What Tier-0 does in this scenario.
Tier-0 helps AI product builders handle prompt-injection risk by combining policy drafting with the product's core support loop: verified intake, project routing, AI triage, approved-source context, policy-bound drafting, human approval, and audit evidence. The AI can prepare support work, but the product contract keeps customer-facing side effects under deterministic policy and human review.
Questions this page answers.
These answers are visible page content for readers and answer engines. They are not marked as QAPage data because this is not a user-submitted forum thread.
Can Tier-0 automatically resolve prompt-injection risk for AI product builders?
No. Tier-0 can prepare the support work for prompt-injection risk: classify the request, summarize the thread, retrieve approved sources, draft a reply, and surface risk. Customer-facing sends and sensitive side effects still require policy checks and human approval.
Which Tier-0 surface matters most for policy drafting?
Policy-bound drafting is connected to the Policy editor surface. In this scenario, it should draft replies against project policy, forbidden promises, and approved tone, while keeping policy versioning, blocked promise checks, approval-required send path visible to the reviewer.
What should the reviewer verify before sending?

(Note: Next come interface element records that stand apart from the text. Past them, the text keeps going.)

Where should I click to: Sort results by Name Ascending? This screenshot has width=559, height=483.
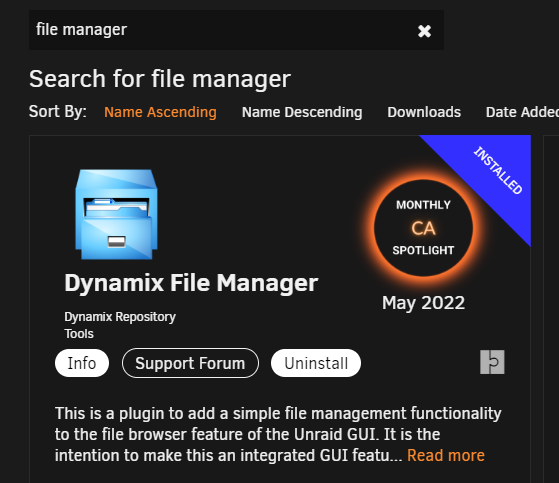(x=160, y=112)
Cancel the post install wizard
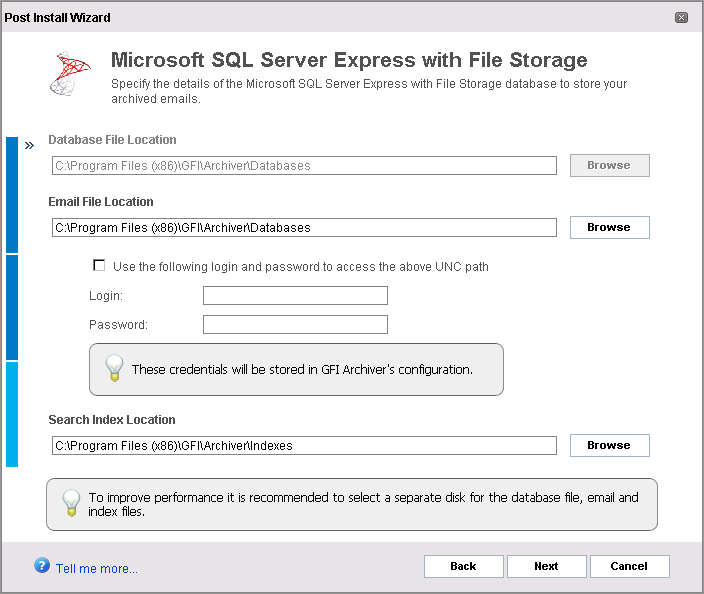The width and height of the screenshot is (704, 594). (629, 566)
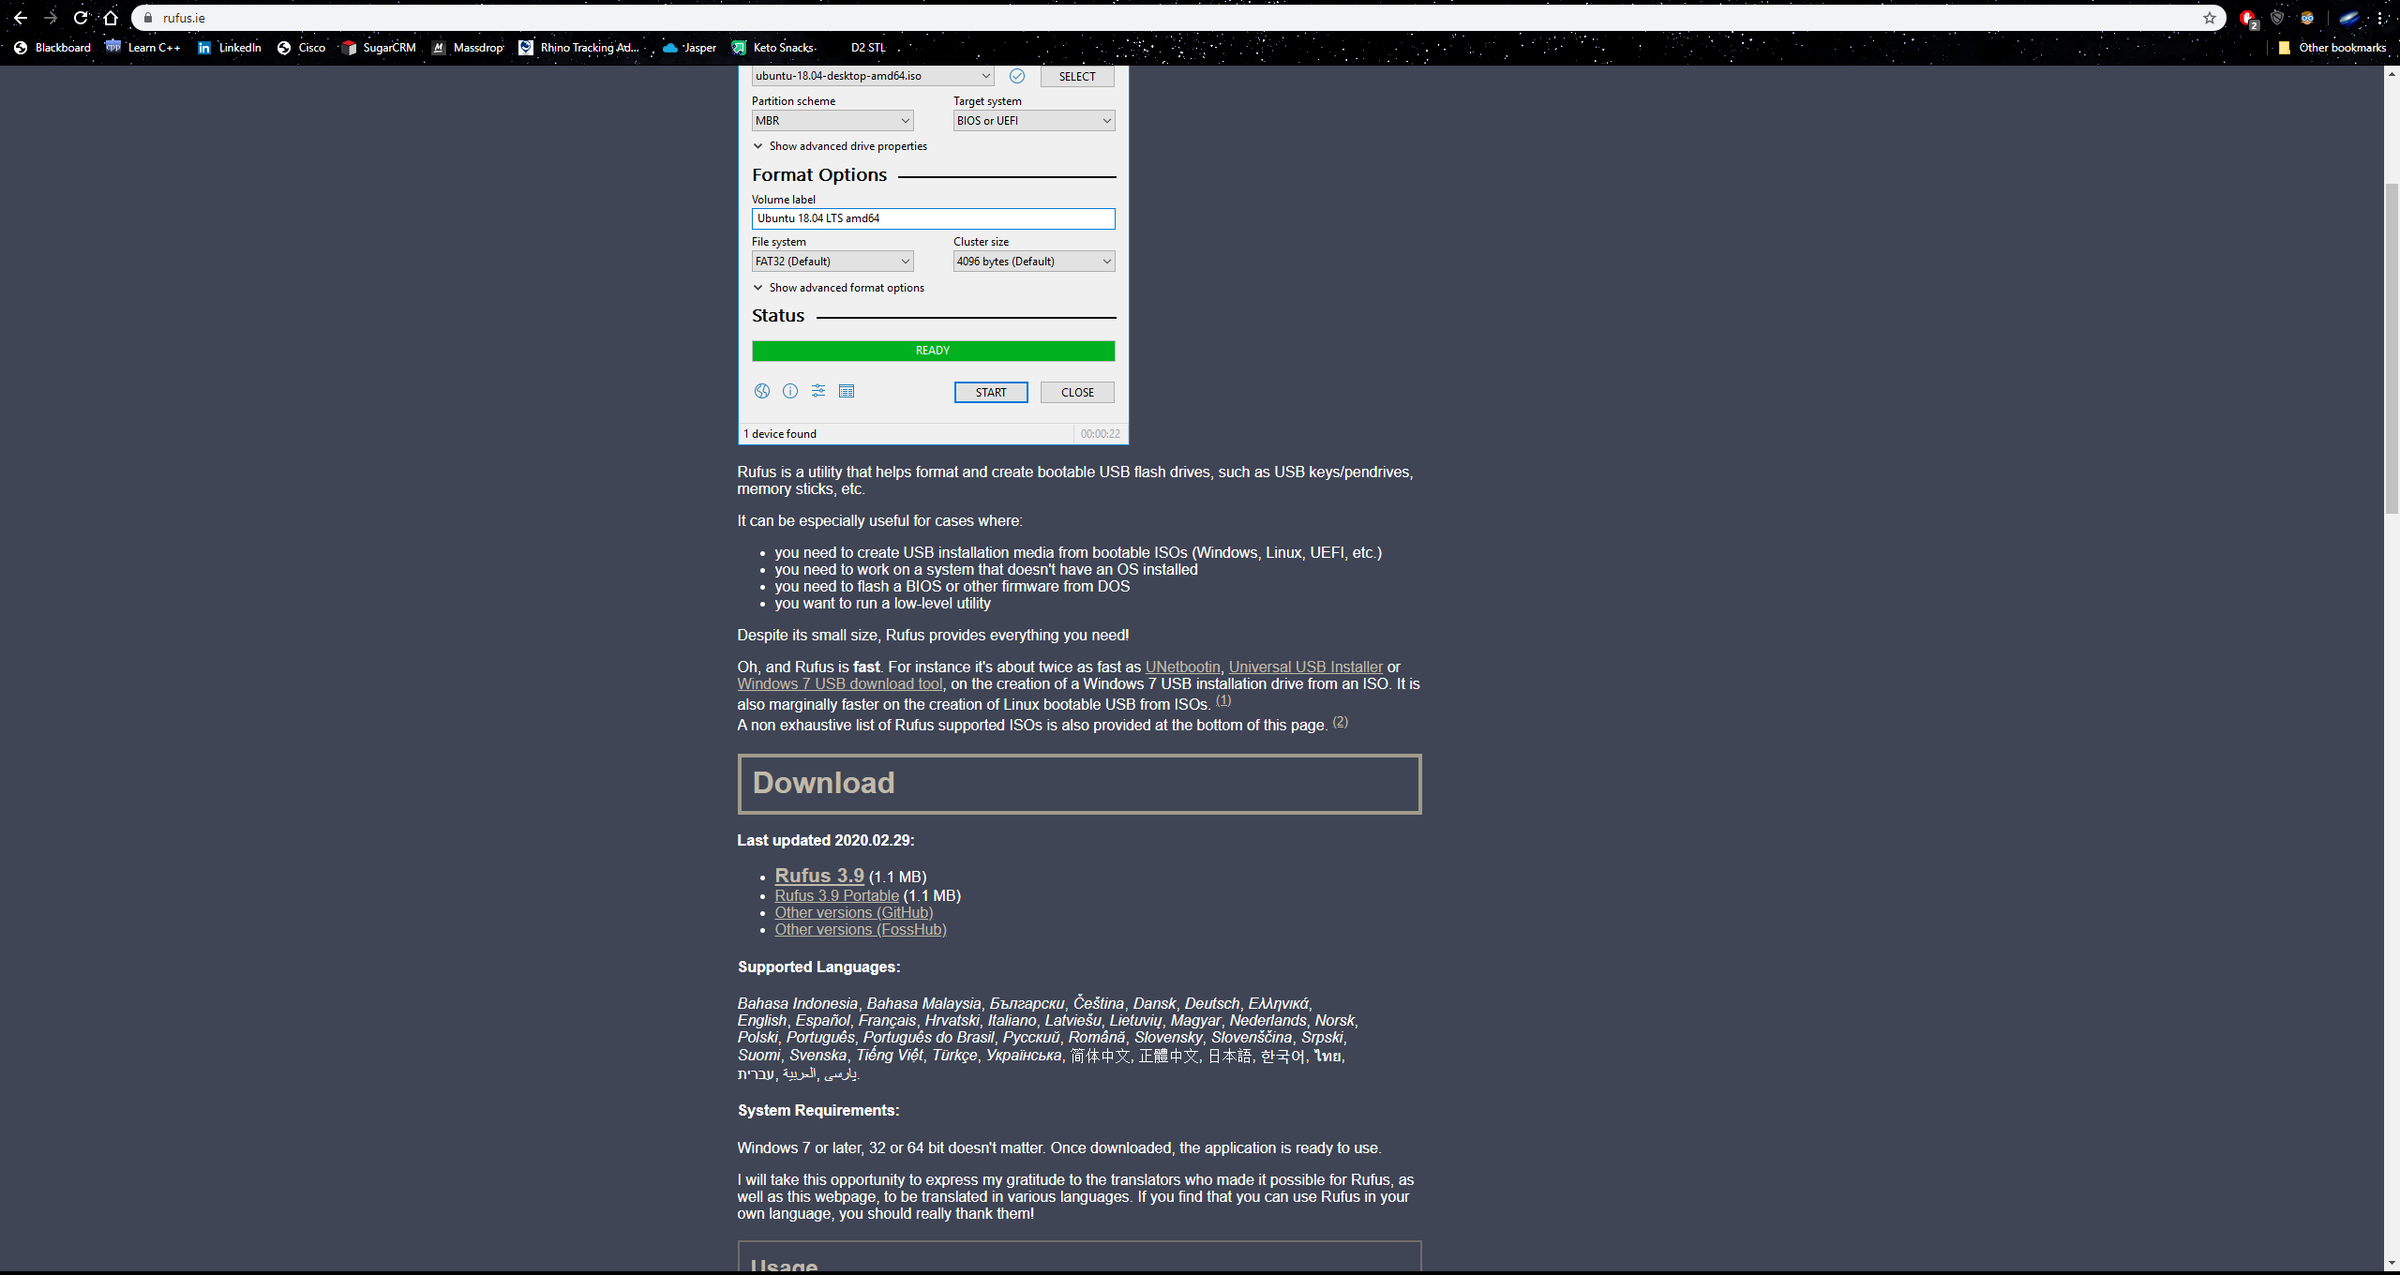The image size is (2400, 1275).
Task: Expand Show advanced drive properties
Action: point(840,146)
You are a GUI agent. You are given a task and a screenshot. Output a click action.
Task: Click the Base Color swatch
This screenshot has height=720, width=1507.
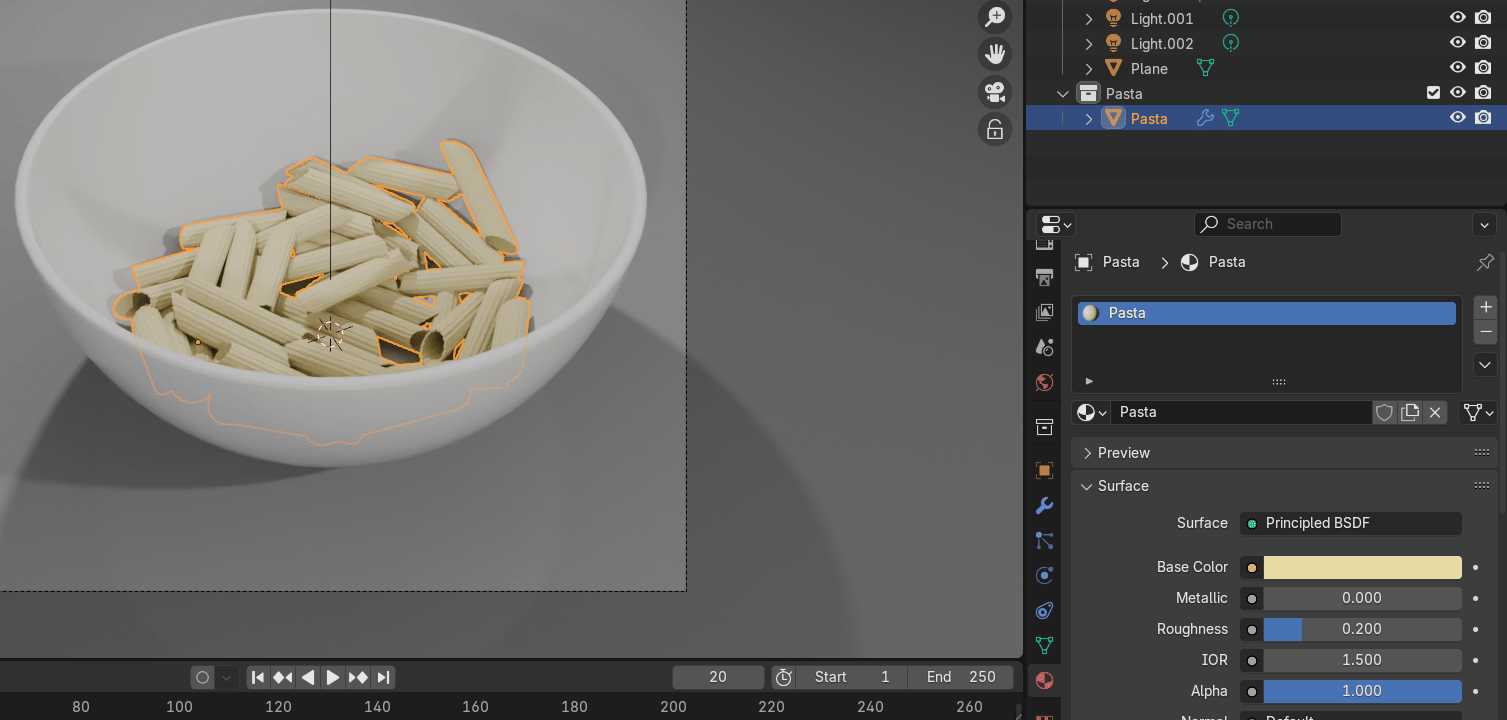(1362, 567)
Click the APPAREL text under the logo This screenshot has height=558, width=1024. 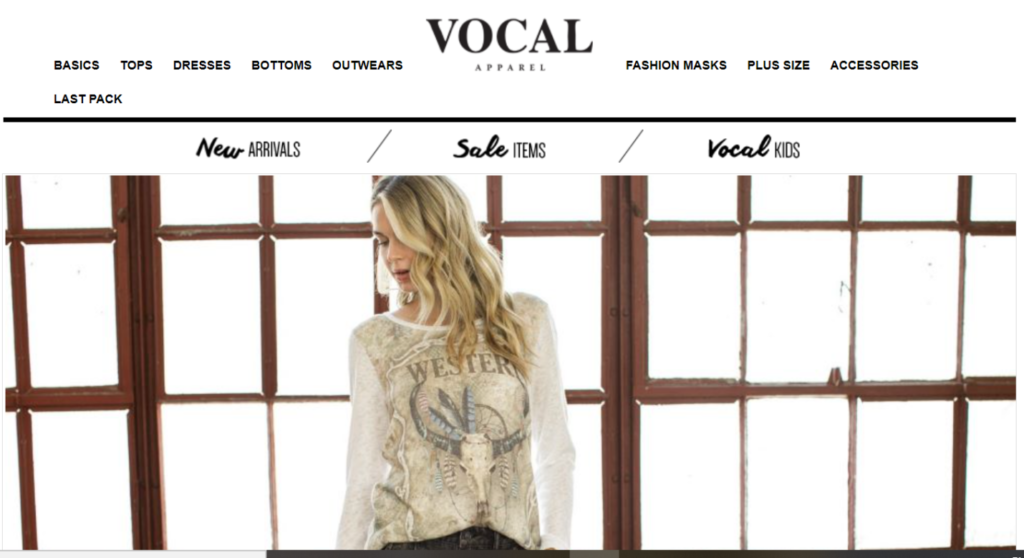pos(510,67)
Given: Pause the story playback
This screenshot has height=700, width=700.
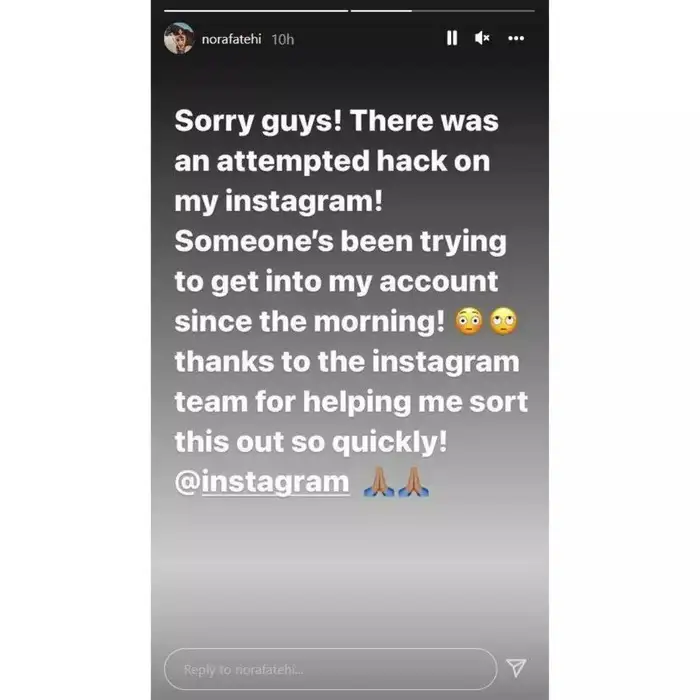Looking at the screenshot, I should [452, 38].
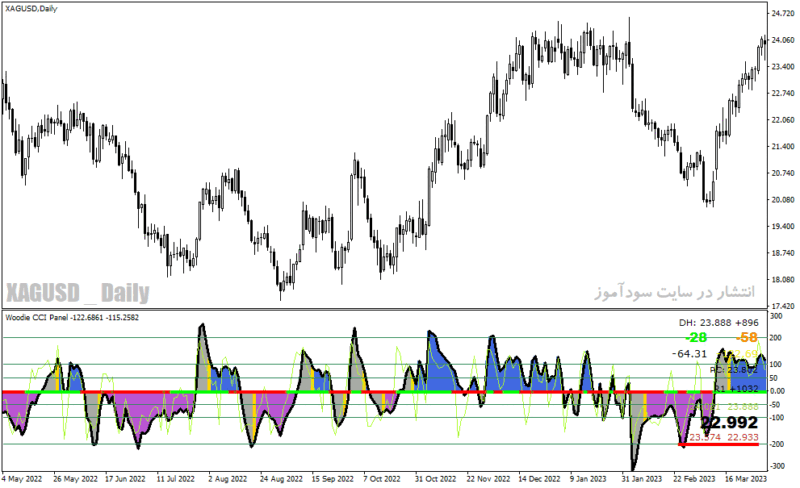Click the red horizontal line at -200
The image size is (800, 488).
(x=718, y=445)
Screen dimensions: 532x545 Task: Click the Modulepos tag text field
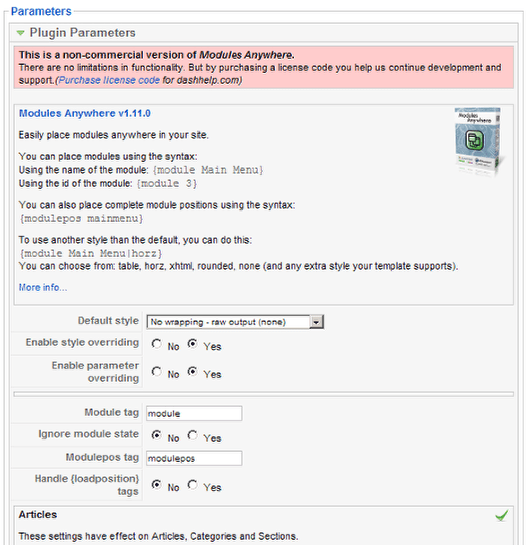point(194,458)
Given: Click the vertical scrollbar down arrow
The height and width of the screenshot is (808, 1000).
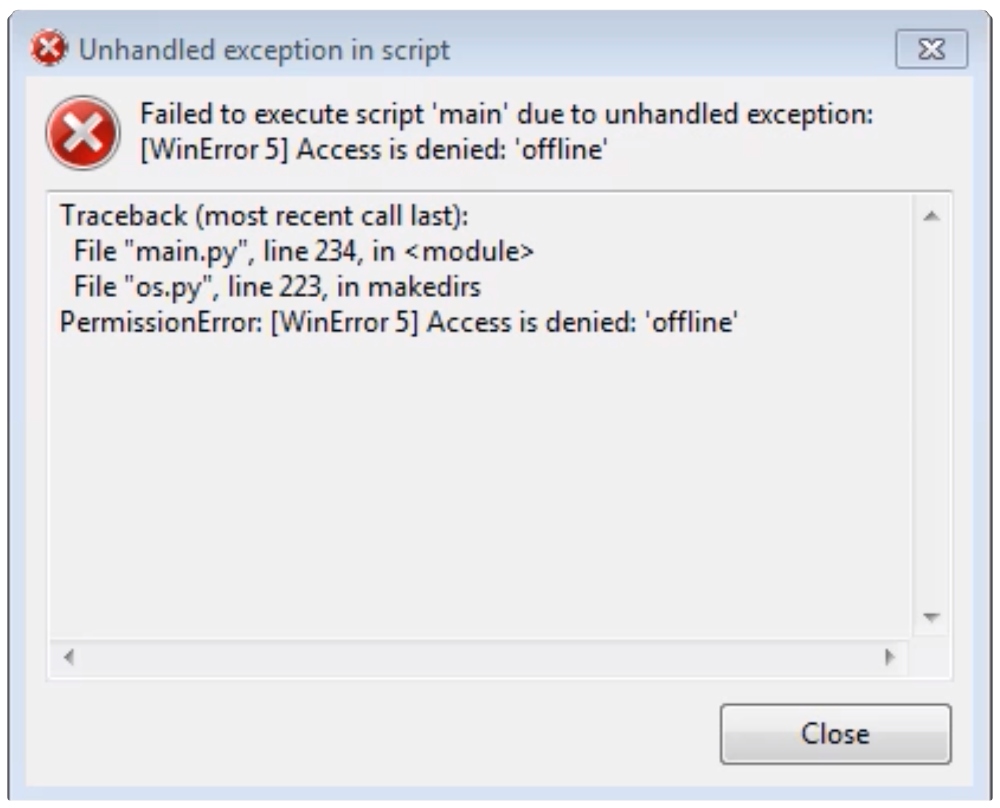Looking at the screenshot, I should (x=932, y=617).
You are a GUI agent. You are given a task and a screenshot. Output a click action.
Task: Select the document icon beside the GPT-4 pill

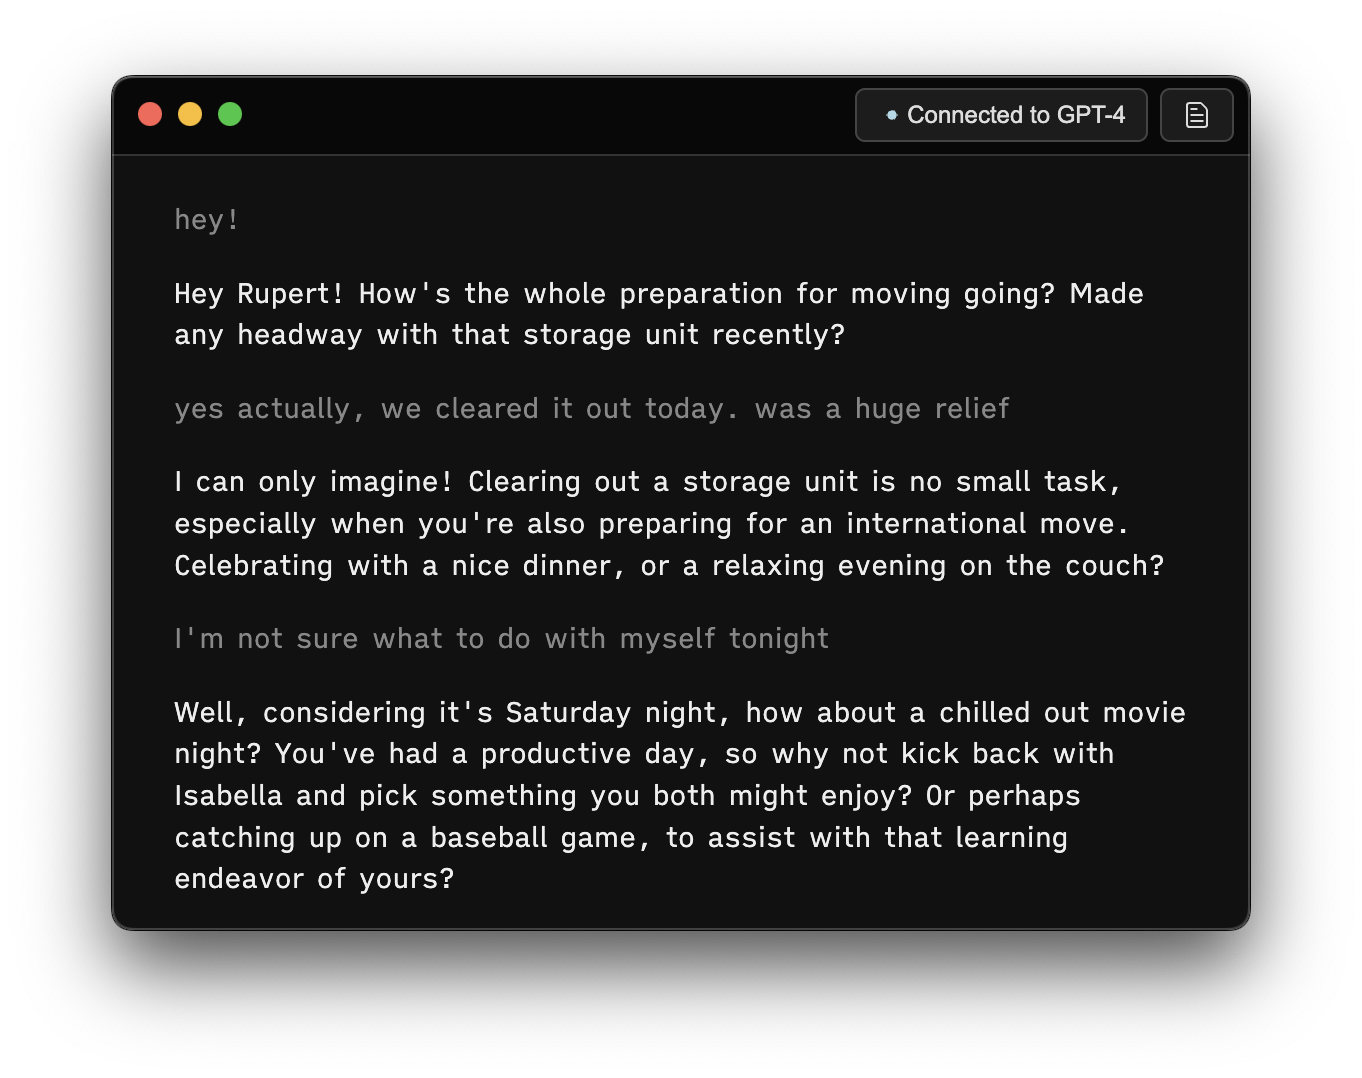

The reviewer should verify the workspace, project route, customer context, approved knowledge sources, applicable policy, draft tone, and audit trail. For prompt-injection risk, the page should never imply a refund, account action, timeline, legal conclusion, or security claim unless the product policy and reviewer support it.
What happens when approved knowledge is missing?
The safe answer is review or escalation. Tier-0 should not invent source citations or pretend the workspace has a policy that is not present in approved project knowledge.
Why prompt-injection risk need a governed workflow
AI product builders usually face model trust, prompt-injection risk, explainable drafts. When the request involves prompt-injection risk, Tier-0 treats the message as operational support work instead of a generic chatbot exchange. The goal is to help a reviewer understand the customer need, the project context, the policy boundary, and the next safe action.
- How should support systems handle prompt-injection attempts in emails and documents?
- Risk level: critical. Signals to review: hostile instructions, hidden text, bypass attempts.
- The system must treat external content as data, flag suspicious instructions, and require review.
How Policy-bound drafting fits the Tier-0 support loop
Policy-bound drafting is tied to the Policy editor surface. It is designed to draft replies against project policy, forbidden promises, and approved tone. The workflow does not turn the model into an operator. It gives operators structured context, draft assistance, and evidence so they can move faster without hiding risk.
- Control: policy versioning.
What this page does not claim.
These limits are part of the content, not fine print. They keep the page aligned with the documented product contract.